_Material for the task:_
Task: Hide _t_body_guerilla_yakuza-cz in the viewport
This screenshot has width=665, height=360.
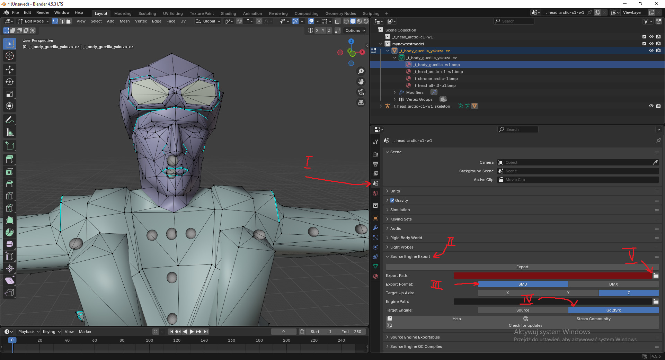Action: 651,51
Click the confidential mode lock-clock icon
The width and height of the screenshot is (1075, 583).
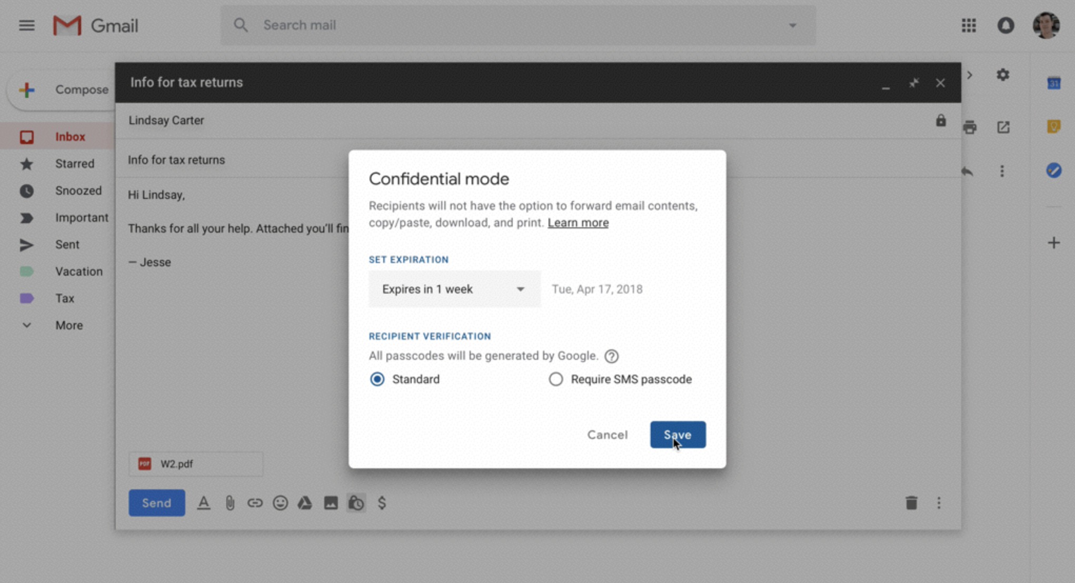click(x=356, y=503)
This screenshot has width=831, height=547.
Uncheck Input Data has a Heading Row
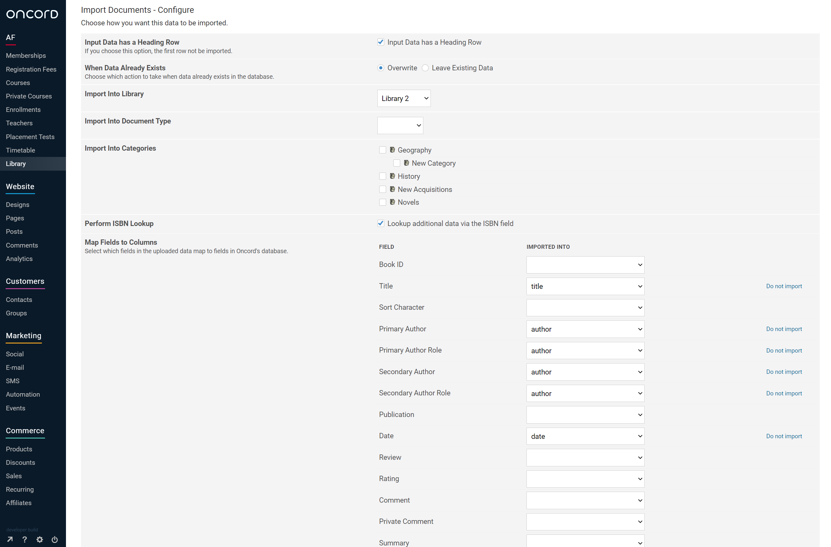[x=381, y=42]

_Aim of the task:_ At the line containing "This screenshot has width=831, height=547.", start reproducing exactly, and stop after the last line of the listing; include both ends, and leave the pictures out.

_Result of this exercise:_
This screenshot has width=831, height=547.
Uncheck Input Data has a Heading Row
[x=381, y=42]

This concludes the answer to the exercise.